_Page text_
1.2. Research Motivation

Users’ ratings (decision-making) of movies are determined by the effects of various elements, such as the differences in the degree to which users give high or low scores on average, users’ tastes, cinematic quality, popularity, etc. The traditional CF principle is finding correlations from the mathematical patterns appearing in ratings and searching for similar movies. The attributes of users and items are critical because individual subjectivity is reflected in movie selection. Because users have different tastes for age, gender, occupation, genre, director, and actor, the probability of selecting the same movies differs according to users. Elements, such as a mania for a certain genre or series, fans of the director or actor, for example, are reflected in movie selection.

Bias means learning to a side, b for axis movement in

y = a x + b

, distortion [29], custom [30], taste [31], and individual subjectivity [32,33]. Because bias exists in all data in reality, the bias is computed in data mining and machine learning for model optimization. For example, there are newspapers that write newspaper articles leaned to one side, and sample groups participating in a questionnaire survey or the processes of reducing the sample groups are affected by the bias. Additionally, for content (newspaper articles, music, movies, videos, webtoons, etc.), people’s bias is reflected in their content rating or review. Alternatively, people’s bias is reflected in other users’ ratings or review evaluations. Although positive/negative views of bias conflict with each other, bias is among the facts in which users’ preferences are clearly expressed.

Bias-Based Predictor (BBP) [32] is a method that reflects the foregoing to analyze bias. Appropriate bias means the average learning computed from fair criteria (the mediator). BBP proposed a method for finding moderators and outperformed memory-based CF by analyzing user and item biases. However, because decision-making, in reality, reflects more complex relationships than BBP, BBP should be expanded to analyze more relationships [33].

Multiple Bias Analysis (MBA) analyzed users’ preference patterns centering on bias to find new clues, undiscovered by existing CFs, and tried to understand users’ decision-making processes using metadata. The bias can be rationalized to the relevant user himself/herself, but not to other users. For example, evaluations of newspaper articles (comments) and postings on portal sites (blogs) may be sympathized by users who are like the relevant user by chance, but, in other cases, they are an act of forcing others. In particular, because the nature of bias is clearly distinguished in social and political issues, bias cannot be justified to others. Furthermore, the issue of dataset fairness should be considered together. The propensity of a certain portal site can be affected by the users constituting the portal site, and the model that is learned from this data can produce unfair results for certain users. Additionally, in contrast to the intention, a distorted result may occur while reducing the data size. MBA used BBP as a preceding study to consider these elements. BBP searches for pinpoint scores to alleviate this problem.

_Goal of the exercise_
For each statement, say yes or no to whether the research motivation section agrees with it, and quote the text's deciding words. (a) BBP beat memory-based CF by analyzing user and item biases. (b) MBA tried to understand users' decision-making without using metadata. (c) On social and political issues, bias can be justified to others. The items after this point have nothing to do with the exercise.

_Given information_
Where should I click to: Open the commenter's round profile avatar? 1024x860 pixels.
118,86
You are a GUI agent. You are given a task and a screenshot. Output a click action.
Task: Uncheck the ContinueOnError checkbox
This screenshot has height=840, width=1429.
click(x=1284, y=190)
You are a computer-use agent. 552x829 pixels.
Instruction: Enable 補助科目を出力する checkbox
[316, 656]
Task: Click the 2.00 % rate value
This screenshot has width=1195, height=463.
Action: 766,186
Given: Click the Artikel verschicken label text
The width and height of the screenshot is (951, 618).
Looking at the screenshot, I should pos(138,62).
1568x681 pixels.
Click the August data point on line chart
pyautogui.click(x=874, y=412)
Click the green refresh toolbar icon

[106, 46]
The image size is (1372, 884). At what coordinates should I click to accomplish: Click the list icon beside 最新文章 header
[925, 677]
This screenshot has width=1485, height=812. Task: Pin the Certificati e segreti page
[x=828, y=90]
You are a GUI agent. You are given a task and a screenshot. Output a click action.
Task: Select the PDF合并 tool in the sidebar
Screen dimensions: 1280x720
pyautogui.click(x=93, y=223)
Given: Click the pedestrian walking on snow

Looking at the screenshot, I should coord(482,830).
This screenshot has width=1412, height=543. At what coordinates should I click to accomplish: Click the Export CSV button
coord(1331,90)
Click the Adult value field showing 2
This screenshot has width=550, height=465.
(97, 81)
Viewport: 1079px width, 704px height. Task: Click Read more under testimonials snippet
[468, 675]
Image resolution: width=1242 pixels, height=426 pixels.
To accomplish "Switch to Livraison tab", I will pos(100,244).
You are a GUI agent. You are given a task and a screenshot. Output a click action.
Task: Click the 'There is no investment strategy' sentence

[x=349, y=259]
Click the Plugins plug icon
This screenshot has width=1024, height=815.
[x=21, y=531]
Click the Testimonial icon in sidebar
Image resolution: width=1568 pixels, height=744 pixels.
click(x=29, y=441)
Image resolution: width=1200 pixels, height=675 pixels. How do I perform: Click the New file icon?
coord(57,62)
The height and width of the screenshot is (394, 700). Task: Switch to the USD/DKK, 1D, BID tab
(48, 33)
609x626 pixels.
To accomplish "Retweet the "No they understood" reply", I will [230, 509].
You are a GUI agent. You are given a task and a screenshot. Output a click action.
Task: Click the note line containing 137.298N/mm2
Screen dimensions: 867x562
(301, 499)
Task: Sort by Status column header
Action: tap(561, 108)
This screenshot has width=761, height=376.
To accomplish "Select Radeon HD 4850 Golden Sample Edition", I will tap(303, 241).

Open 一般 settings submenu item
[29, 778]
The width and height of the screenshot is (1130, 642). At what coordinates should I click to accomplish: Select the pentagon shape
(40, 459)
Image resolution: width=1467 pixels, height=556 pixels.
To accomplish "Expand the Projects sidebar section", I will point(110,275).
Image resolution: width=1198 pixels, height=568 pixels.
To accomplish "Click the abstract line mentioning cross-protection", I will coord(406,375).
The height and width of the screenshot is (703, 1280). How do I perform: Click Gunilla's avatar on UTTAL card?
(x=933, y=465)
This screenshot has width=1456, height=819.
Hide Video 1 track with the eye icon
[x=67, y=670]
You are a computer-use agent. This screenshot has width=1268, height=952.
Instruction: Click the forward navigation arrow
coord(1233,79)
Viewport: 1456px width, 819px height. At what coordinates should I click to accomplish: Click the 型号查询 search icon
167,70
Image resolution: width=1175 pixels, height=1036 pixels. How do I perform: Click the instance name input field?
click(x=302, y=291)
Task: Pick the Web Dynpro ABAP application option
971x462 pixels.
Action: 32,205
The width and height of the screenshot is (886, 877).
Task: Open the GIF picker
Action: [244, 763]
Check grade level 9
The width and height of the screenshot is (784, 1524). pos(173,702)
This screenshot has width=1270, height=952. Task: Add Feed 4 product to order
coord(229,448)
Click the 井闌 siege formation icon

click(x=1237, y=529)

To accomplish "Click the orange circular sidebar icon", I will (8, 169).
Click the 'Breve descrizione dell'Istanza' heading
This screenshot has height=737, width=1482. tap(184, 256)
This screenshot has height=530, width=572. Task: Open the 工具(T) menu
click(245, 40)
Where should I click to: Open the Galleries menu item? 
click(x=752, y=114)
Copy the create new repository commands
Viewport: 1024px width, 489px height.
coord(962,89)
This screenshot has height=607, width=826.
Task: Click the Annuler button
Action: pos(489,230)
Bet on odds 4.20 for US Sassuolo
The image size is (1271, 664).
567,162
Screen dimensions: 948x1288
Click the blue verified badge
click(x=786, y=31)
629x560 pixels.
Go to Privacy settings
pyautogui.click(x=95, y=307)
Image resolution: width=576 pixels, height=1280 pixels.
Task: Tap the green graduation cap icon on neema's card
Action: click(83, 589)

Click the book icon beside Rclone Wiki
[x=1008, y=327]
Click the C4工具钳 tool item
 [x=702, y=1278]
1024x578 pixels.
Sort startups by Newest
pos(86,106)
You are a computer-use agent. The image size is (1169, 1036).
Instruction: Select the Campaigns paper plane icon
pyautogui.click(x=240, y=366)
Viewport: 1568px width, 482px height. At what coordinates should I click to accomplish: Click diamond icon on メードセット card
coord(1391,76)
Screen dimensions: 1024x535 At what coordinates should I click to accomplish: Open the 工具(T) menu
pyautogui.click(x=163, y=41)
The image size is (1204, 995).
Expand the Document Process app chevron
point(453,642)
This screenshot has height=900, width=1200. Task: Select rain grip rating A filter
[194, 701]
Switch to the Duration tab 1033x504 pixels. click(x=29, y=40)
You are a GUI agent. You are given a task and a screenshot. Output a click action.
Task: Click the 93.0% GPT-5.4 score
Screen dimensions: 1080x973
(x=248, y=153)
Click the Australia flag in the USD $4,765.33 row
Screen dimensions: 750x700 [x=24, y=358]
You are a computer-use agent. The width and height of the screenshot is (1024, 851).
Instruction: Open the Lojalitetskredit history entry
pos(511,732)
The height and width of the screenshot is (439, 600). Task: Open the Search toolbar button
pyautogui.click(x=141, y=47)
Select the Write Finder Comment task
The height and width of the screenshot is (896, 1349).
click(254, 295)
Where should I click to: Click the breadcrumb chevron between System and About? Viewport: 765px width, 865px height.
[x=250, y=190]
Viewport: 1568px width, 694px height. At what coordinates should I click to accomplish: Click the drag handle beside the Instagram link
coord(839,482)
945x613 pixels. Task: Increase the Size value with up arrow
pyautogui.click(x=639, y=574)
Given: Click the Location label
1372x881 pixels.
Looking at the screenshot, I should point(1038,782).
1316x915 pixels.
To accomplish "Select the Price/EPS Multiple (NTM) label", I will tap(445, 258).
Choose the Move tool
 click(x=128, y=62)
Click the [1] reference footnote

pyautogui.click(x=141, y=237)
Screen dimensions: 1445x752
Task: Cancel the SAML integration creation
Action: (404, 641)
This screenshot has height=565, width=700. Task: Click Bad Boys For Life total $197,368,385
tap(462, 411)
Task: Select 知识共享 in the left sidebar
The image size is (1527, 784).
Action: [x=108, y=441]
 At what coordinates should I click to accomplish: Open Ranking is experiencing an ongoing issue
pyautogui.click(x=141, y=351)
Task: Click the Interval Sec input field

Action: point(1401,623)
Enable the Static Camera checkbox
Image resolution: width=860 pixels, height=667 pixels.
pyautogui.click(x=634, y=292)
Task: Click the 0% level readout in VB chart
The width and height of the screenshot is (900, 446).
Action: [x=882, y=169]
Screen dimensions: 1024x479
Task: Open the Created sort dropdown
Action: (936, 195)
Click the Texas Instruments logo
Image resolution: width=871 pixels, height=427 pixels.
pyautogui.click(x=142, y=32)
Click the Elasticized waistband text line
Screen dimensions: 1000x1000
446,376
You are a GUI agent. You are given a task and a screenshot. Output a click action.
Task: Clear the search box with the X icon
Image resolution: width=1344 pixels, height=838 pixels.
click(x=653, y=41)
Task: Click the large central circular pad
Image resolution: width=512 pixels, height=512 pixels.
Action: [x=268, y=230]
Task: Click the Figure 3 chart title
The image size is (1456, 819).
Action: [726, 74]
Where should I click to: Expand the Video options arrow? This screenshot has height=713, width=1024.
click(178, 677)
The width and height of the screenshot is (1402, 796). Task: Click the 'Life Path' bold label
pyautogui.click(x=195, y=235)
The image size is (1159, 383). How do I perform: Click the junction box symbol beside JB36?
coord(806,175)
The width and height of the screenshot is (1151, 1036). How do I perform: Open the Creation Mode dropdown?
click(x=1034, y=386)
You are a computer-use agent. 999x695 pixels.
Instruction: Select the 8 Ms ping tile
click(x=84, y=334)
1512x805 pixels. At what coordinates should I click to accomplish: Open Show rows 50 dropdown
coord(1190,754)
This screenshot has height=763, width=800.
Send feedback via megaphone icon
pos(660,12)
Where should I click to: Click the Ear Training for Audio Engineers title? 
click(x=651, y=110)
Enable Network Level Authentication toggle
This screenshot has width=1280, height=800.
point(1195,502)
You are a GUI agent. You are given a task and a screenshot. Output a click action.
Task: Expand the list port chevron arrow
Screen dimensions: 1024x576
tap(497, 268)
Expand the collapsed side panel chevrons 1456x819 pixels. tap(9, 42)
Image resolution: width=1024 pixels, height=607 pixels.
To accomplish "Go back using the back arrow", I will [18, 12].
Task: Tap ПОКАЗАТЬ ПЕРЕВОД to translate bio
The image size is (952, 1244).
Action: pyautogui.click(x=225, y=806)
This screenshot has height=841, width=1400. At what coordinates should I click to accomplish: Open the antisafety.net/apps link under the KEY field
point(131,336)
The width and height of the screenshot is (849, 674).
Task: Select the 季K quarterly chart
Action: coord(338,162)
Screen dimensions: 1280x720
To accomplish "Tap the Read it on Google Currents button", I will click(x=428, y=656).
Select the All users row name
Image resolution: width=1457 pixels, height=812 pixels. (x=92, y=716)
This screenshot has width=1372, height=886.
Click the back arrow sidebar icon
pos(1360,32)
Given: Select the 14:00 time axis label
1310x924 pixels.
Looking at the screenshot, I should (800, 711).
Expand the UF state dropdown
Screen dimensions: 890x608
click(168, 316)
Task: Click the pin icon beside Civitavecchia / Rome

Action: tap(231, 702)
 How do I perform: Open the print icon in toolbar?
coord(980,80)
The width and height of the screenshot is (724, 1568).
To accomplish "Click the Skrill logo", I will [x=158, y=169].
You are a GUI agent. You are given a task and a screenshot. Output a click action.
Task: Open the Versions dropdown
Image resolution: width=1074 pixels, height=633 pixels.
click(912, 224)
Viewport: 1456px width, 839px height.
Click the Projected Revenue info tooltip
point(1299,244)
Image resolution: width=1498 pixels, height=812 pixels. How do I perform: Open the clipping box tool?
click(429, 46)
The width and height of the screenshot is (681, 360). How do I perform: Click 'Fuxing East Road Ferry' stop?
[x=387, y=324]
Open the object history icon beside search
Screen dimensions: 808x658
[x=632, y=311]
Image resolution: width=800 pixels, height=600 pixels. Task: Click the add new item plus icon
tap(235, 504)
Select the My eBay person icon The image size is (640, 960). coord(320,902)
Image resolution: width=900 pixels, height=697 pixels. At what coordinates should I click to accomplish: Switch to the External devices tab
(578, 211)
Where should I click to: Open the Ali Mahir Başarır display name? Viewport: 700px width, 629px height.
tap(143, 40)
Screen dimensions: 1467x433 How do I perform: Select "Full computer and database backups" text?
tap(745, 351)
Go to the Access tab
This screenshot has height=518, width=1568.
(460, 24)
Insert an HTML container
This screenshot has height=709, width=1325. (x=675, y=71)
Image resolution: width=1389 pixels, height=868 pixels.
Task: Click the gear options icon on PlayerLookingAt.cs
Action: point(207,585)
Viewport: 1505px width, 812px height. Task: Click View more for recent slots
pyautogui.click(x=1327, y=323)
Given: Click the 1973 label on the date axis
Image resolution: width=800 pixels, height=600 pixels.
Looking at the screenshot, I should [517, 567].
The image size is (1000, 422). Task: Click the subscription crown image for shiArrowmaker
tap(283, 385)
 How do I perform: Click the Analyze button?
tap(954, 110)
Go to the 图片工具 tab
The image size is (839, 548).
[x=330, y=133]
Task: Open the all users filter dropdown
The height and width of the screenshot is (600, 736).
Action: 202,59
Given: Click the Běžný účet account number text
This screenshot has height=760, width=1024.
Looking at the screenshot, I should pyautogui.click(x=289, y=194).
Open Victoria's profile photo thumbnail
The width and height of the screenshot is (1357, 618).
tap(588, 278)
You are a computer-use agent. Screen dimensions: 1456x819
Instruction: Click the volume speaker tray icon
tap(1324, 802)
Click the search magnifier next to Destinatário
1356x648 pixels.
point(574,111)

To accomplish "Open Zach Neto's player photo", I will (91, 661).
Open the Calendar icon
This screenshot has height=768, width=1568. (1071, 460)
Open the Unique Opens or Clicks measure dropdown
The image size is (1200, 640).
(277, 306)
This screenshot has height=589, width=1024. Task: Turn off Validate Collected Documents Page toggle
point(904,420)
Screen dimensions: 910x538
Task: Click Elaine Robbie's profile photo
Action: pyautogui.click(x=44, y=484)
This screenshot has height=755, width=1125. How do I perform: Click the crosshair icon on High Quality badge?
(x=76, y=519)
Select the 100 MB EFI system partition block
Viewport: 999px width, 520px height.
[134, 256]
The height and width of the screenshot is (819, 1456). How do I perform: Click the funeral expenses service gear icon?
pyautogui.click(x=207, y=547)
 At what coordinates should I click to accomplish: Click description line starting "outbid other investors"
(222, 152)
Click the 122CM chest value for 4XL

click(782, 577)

_The output_
(a) Yes: "outperformed memory-based CF by analyzing user and item biases"
(b) No: "tried to understand users’ decision-making processes using metadata"
(c) No: "because the nature of bias is clearly distinguished in social and political issues, bias cannot be justified to others"